A missa fúnebre deve ter início às 10 horas (5 horas de Brasília) e durará três horas. João Paulo II será enterrado logo depois na cripta dos papas, sob a basílica.
Às vésperas desta cerimônia histórica, o Vaticano tornou público o testamento espiritual de João Paulo II, no qual ele teria se questionado sobre uma eventual renúncia, em 2000.
O Santo Padre, que morreu sábado passado depois de longa enfermidade que lhe arrebatou gradualmente a mobilidade e a palavra, também levantou a possibilidade de ser enterrado na Polônia, desitindo disso mais tarde, ao mesmo tempo em que atribuiu à intervenção divina sua milagrosa sobrevivência depois do atentado que sofreu em 1981.
O documento, revelado terça-feira, traduzido do polonês para o italiano, representa um conjunto de reflexões sobre a religião, a Igreja, numa linguagem íntima e simples.
As autoridades italianas asseguram que puseram em prática ''um dispositivo de segurança sem precedentes'' para o maior enterro da história, que mobilizará 40.000 pessoas entre agentes dos serviços de segurança do Estado (10.000, entre eles 1.000 atiradores de elite), voluntários da Defesa Civil e funcionários municipais.

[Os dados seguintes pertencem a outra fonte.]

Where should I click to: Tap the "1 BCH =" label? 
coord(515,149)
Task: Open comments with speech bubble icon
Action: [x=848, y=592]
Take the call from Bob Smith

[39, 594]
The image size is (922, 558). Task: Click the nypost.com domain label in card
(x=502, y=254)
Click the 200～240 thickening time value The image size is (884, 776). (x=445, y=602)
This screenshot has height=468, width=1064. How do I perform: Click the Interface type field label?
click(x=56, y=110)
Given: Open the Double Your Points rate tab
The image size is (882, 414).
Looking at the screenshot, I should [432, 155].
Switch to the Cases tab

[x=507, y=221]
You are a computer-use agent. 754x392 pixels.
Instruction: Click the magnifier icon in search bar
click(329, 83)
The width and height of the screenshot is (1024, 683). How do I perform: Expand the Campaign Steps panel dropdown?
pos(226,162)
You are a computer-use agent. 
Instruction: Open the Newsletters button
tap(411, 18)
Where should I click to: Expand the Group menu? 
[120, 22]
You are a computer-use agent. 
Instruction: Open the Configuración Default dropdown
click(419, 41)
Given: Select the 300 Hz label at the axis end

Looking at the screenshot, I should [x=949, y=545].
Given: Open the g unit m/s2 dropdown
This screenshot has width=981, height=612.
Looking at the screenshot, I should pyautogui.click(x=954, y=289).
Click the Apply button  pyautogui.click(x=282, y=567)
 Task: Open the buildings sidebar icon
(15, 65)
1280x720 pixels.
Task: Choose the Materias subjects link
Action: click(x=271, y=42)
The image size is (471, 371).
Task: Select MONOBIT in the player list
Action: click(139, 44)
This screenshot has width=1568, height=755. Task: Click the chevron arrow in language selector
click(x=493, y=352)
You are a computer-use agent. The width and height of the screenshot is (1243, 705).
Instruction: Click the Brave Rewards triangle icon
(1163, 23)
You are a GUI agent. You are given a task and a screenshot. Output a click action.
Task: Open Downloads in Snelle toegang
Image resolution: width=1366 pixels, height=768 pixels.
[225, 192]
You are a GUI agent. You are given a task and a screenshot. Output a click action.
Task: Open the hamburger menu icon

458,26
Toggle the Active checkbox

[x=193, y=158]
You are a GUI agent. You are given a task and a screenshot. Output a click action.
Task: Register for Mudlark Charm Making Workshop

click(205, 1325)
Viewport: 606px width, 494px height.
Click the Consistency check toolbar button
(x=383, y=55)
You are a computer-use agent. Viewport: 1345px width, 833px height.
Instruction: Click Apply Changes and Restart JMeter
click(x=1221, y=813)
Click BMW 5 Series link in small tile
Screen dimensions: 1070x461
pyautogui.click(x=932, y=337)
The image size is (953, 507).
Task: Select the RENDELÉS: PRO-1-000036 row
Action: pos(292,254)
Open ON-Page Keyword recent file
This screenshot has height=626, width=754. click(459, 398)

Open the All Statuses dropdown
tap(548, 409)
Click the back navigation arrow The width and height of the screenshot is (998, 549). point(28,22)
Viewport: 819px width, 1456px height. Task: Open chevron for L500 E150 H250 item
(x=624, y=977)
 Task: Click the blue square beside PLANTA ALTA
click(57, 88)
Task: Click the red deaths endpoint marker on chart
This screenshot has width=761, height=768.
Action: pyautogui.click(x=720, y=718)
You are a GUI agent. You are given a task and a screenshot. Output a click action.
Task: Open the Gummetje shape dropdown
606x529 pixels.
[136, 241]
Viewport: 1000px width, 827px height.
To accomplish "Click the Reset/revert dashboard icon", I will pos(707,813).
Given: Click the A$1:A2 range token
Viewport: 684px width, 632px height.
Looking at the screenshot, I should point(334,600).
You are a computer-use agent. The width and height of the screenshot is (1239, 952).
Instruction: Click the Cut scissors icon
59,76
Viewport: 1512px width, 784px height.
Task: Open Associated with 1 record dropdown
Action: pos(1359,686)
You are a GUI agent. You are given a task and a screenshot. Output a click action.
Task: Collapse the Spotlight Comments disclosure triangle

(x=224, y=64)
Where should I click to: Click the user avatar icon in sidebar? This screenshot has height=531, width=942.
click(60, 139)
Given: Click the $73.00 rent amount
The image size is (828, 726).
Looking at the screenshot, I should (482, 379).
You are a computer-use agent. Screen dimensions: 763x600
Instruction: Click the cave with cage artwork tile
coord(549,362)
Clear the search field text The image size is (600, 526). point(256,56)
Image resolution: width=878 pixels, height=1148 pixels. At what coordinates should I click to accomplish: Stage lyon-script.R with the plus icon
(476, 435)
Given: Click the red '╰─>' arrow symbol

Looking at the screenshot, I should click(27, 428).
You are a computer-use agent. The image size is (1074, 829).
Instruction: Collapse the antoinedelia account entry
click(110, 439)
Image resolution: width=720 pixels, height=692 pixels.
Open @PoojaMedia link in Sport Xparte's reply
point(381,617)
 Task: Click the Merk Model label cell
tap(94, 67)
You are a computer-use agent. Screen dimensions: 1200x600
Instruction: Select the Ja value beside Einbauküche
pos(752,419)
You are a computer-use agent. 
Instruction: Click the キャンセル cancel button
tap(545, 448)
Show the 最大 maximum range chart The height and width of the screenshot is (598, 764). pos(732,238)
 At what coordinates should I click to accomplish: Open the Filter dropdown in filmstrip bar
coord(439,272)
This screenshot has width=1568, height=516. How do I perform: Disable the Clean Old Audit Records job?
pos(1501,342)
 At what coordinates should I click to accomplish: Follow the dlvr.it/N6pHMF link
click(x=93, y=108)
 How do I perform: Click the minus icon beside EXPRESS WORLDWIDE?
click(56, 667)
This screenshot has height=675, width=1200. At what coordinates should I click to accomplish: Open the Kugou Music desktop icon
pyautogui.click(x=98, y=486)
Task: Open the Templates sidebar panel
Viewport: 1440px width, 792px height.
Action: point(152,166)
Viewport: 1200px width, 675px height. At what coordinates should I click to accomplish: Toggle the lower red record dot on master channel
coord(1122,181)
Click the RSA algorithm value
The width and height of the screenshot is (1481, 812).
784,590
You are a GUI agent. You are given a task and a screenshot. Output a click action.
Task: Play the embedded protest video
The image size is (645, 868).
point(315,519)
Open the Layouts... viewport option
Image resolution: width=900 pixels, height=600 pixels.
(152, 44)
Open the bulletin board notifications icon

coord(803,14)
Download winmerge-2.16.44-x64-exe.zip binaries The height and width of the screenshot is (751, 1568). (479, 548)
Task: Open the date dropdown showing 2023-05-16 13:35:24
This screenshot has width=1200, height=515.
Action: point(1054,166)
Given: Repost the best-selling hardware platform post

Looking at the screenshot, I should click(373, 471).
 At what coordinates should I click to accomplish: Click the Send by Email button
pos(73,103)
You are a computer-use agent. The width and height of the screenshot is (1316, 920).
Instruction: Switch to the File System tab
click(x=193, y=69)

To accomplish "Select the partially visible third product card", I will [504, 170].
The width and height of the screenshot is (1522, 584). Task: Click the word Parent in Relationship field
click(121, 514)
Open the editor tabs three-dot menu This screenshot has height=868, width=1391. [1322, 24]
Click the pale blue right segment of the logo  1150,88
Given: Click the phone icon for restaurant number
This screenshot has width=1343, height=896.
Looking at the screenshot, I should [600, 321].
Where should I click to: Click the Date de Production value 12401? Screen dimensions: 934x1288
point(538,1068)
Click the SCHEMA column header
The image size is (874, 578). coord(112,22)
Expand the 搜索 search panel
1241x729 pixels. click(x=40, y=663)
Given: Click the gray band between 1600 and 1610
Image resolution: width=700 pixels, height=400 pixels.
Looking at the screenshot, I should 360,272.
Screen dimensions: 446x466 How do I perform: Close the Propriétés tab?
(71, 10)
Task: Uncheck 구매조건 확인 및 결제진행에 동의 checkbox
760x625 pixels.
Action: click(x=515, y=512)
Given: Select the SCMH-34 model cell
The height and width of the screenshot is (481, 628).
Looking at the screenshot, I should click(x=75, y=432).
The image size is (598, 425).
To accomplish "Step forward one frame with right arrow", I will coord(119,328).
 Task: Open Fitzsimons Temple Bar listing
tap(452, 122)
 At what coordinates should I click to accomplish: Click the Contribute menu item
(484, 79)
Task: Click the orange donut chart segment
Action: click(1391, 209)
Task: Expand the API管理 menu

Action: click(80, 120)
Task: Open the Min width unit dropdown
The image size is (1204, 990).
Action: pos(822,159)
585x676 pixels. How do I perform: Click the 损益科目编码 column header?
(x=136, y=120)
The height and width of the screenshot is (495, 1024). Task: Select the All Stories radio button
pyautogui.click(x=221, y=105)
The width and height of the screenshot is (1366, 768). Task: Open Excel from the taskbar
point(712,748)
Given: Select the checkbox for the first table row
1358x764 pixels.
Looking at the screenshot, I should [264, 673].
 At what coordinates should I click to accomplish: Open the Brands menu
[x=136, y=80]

Por motivos de segurança, o segundo aeroporto romano foi fechado ontem, proibindo o tráfego na cidade a partir da meia-noite. O trânsito estará proibido na cidade e seus arredores a partir das 2 horas (21 horas de Brasília) até as 18 horas (13 horas) de hoje uma decisão sem precedentes.
O aeroporto de Ciampino, o segundo da cidade, permanecerá fechado até a meia-noite, segundo as autoridades da aviação nacional, que acrescentaram que o tráfego do Fiumicino, o principal aeroporto, foi reduzido em 30% devido ao fechamento do espaço aéreo de Roma.
Desde quarta-feira à meia-noite até hoje os pequenos aviões privados estão proibidos de voar, enquanto que os helicópteros continuam sobrevoando o Vaticano, onde milhares de pessoas permaneceram esperando até 20 horas na fila para dar o último adeus ao Papa.
Mais de dois milhões de peregrinos visitaram o Vaticano desde segunda-feira, quando foi instalada a câmara-ardente do Papa João Paulo II, anunciou o prefeito de Roma, Walter Veltroni. ''É como se Roma tivesse recebido outra Roma'', declarou o prefeito.